Ethanol dehydrogenase assay
Ethanol dehydrogenase activity was measured by monitoring the phenazine methosulfate (PMS)-mediated reduction of 2,6-dichlorophenol-indophenol (DCPIP) (ε600 = 21.9 mM−1 cm−1) (Jahn et al., 2020). Initially, all assays were carried out at pH 9.0 following the classic assay (Anthony and Zatman, 1967), the standard reaction mixture containing: 100 mM Tris–HCl pH 9.0, 45 mM NH4Cl, 1 mM PMS, 150 μM DCPIP, 10 mM substrates, and 3–10 μL of pure protein preparation (0.5–3.0 mg/mL protein). Assays were performed at room temperature (approximately 26°C) in a total volume of 0.8 mL plastic cuvettes (1 cm path length). One unit (U) of specific enzyme activity was defined as 1 μmol DCPIP reduced per minute (determined at 600 nm) and was expressed as a unit per milligram of protein.

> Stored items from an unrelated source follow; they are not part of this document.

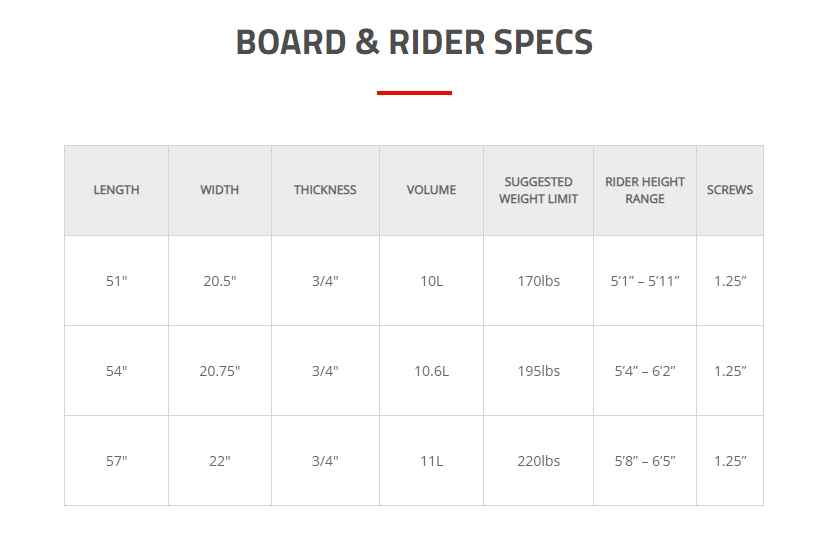Click the Screws column header
This screenshot has width=830, height=536.
click(730, 190)

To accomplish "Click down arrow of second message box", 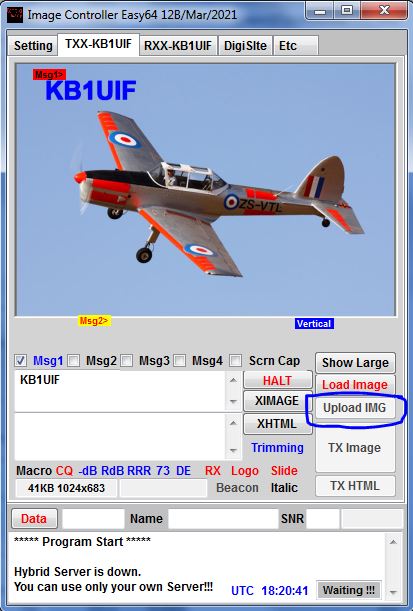I will [x=233, y=450].
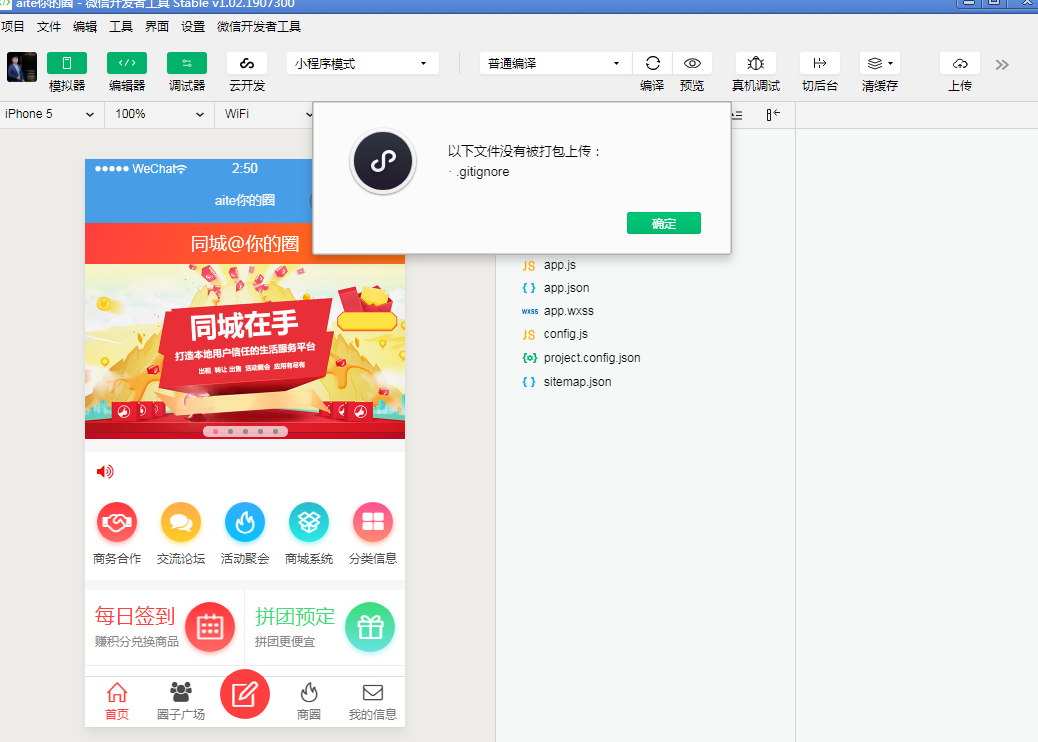The height and width of the screenshot is (742, 1038).
Task: Tap 我的信息 tab in the mini program
Action: pos(372,702)
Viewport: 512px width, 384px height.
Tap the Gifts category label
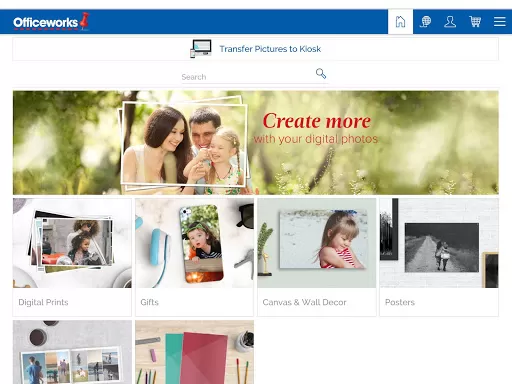[x=149, y=302]
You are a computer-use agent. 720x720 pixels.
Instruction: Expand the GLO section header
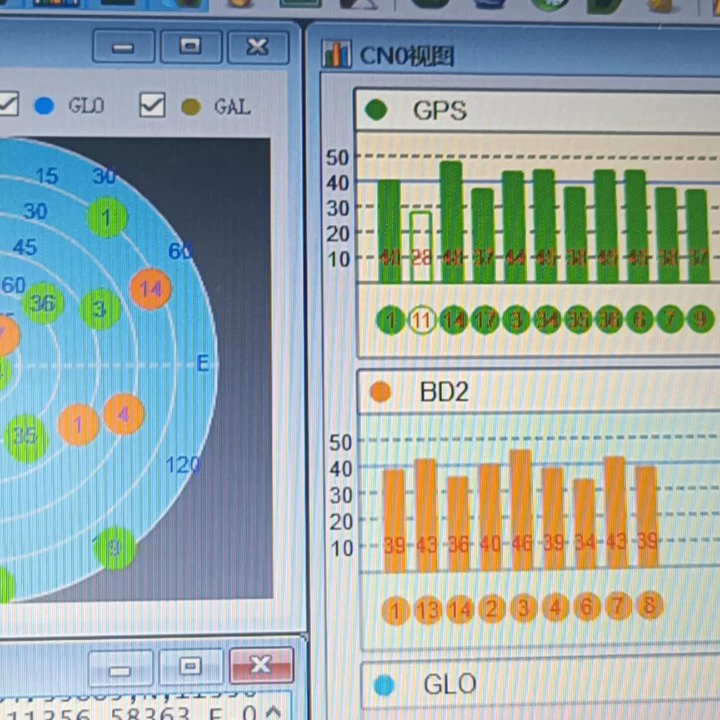(541, 684)
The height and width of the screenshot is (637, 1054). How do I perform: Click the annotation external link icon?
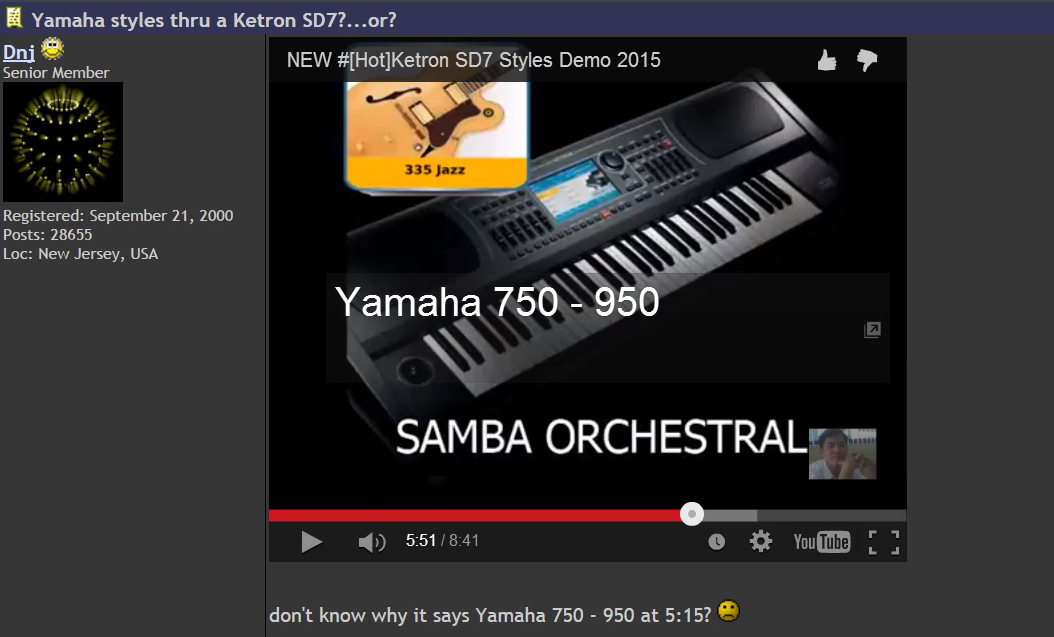point(872,330)
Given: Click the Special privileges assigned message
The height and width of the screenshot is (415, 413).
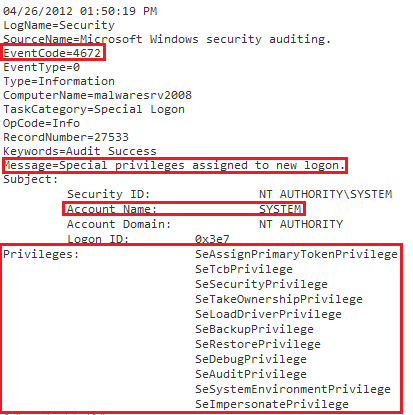Looking at the screenshot, I should [x=174, y=165].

Functional characterization
Substrate specificities were determined for several alcohols and aldehydes using optimal assay conditions, where substrates were supplied at 10 mM. Methanol, ethanol, and acetaldehyde were purchased from Traditional Chinese medicine, and other substrates were purchased from Macklin. To maintain optimum pH values, standard buffers were used as follows: 100 mM sodium/potassium phosphate (pH range 6.0–7.5), 100 mM Tris–HCl (pH range 7.5–9.0), 100 mM Gly-NaOH (pH range 9.0–10.0). The effect of ammonia was examined in the standard assay including or omitting 45 mM NH4Cl. The optimum temperature of the enzyme was determined with different temperatures varying from 25°C to 70°C.

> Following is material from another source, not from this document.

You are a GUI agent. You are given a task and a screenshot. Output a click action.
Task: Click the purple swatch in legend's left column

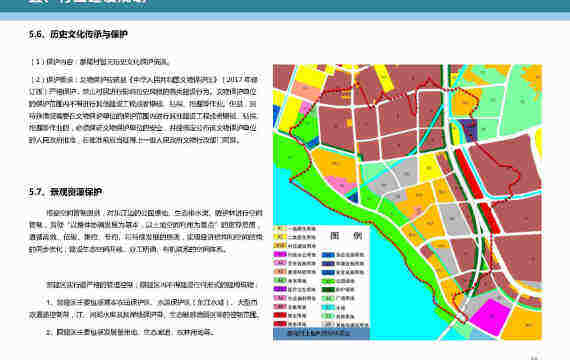[280, 289]
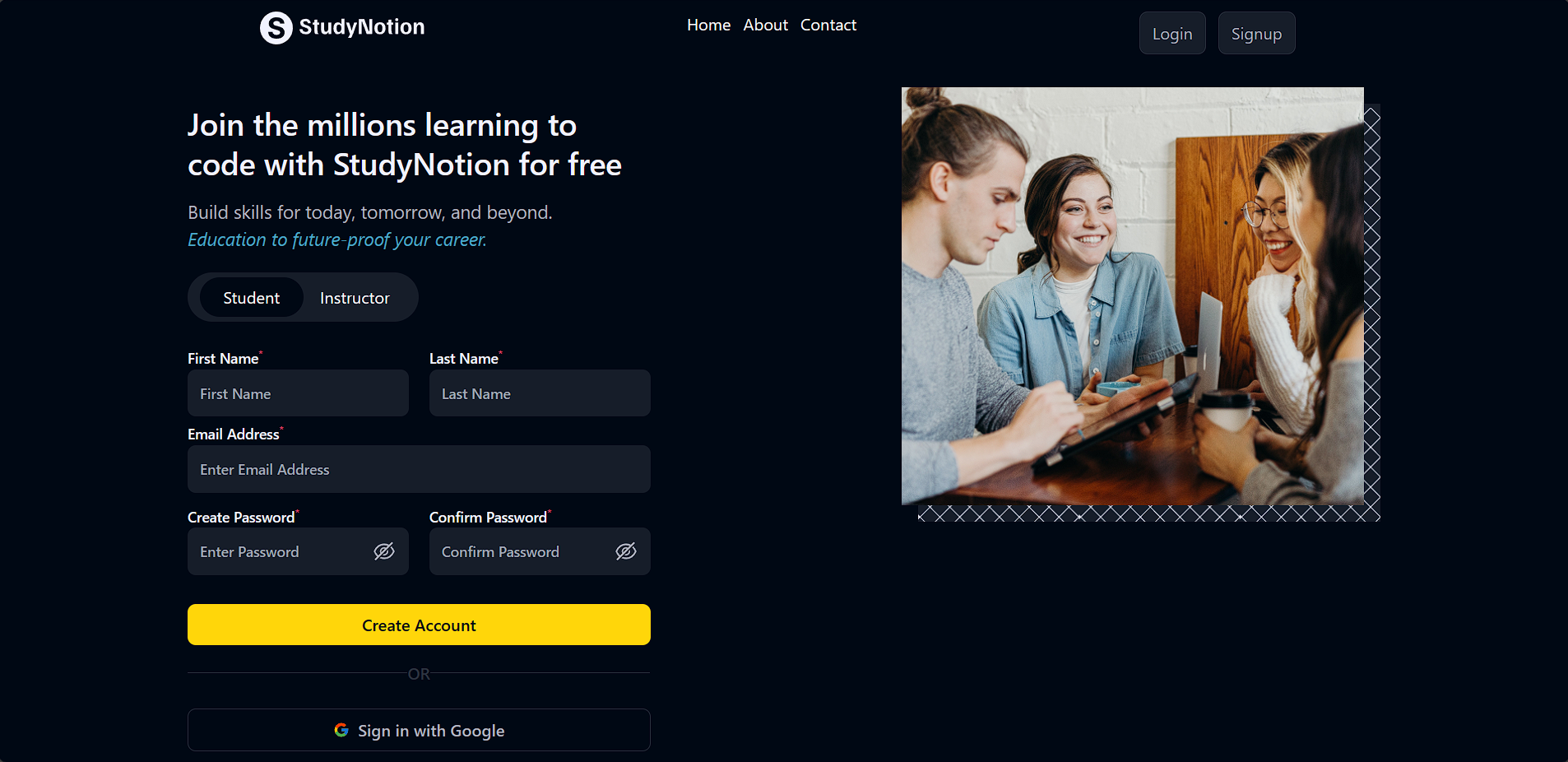Go to the Contact page

click(828, 25)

The influence of metal ions on the enzyme activity was determined by adding 10 mM of cations (Na+, K+, Zn2+, Co2+, Cu2+, Ni2+, Ca2+, Mg2+, Sr2+, Ba2+, Mn2+, La3+, Nd3+, Sm3+, Gd3+, Yb3+) to the standard reaction buffer. The influences of organic solvents and detergents on enzyme activity were examined by using the presence of 10% (v/v) acetonitrile, 10% (v/v) Triton X-100, 10% (v/v) Triton X-114, 10% (v/v) Tween-20, 10% (v/v) Tween-80, and 10% (v/v) SDS. The enzyme activity assay was carried out under optimal standard reaction buffer with 100 mM Tris–HCl (pH 9.0) at 30°C, and the enzyme activity in the blank group was defined as 100% without additives.
Enzyme kinetics
Kinetic parameters were determined using the respective optimal assay conditions using varying concentrations of selected substrates (0.001 to 1 mM). The values of Km and Vmax were obtained using the Michaelis–Menten equation, with GraphPad Software (GraphPad prism5, United States) (Zhai et al., 2022). Averages of kinetic constants were determined for each enzyme based on three biologically independent experiments.

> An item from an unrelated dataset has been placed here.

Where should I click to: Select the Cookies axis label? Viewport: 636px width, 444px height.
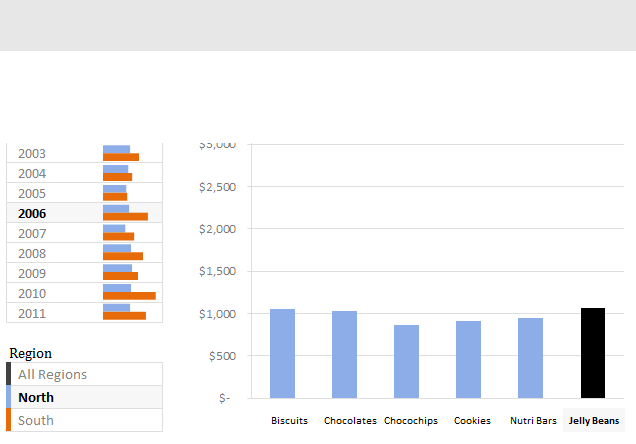coord(472,421)
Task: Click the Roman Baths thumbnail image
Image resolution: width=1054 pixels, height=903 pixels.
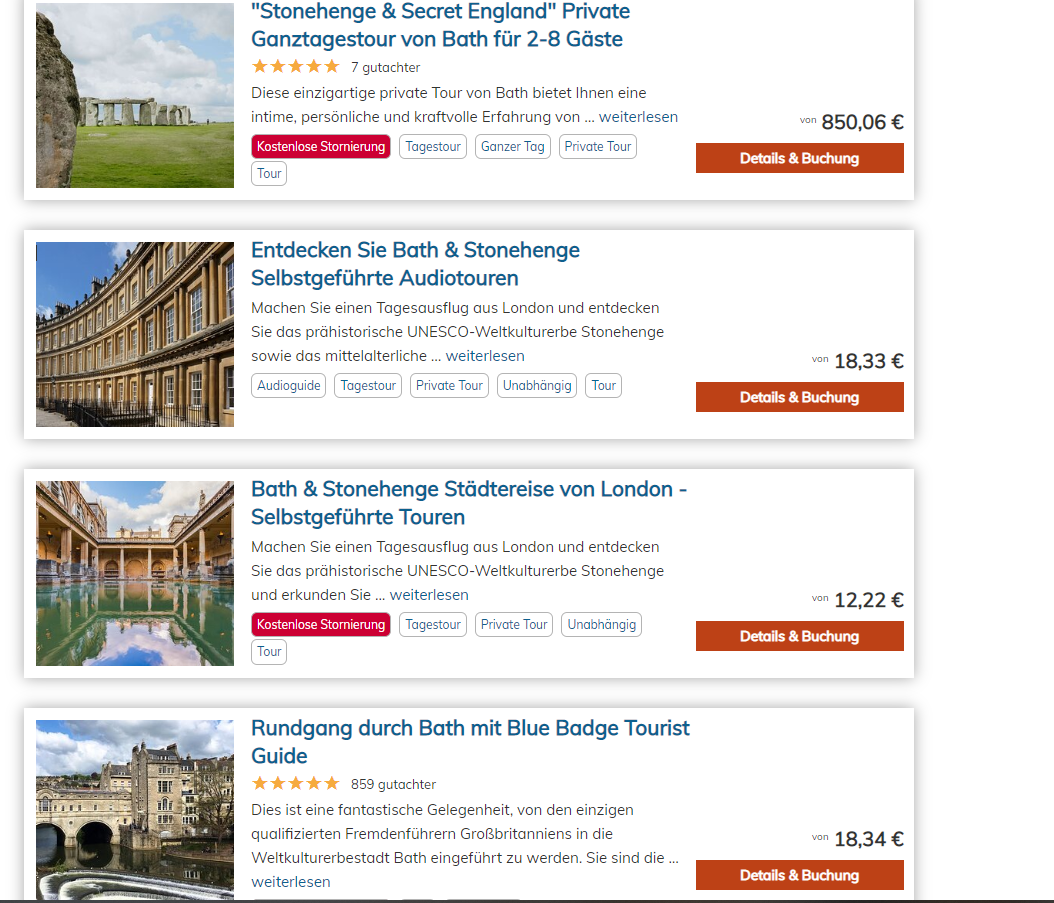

Structure prediction and visualization
The AlphaFlod was used to predict the protein structure (Jumper et al., 2021), and the full PedE_M.s. sequence was provided as an input. In addition, the predicted tertiary structure was finalized by comparing to the Ca2+-dependent EDH from Pseudomonas aeruginosa (PDB ID:1FLG). Furthermore, all the tertiary structures were visualized by PyMOL (Schrödinger, 2017). (Version 2.0 Schrödinger LLC).
Results
Cloning, expression, and purification of PedE_M.s.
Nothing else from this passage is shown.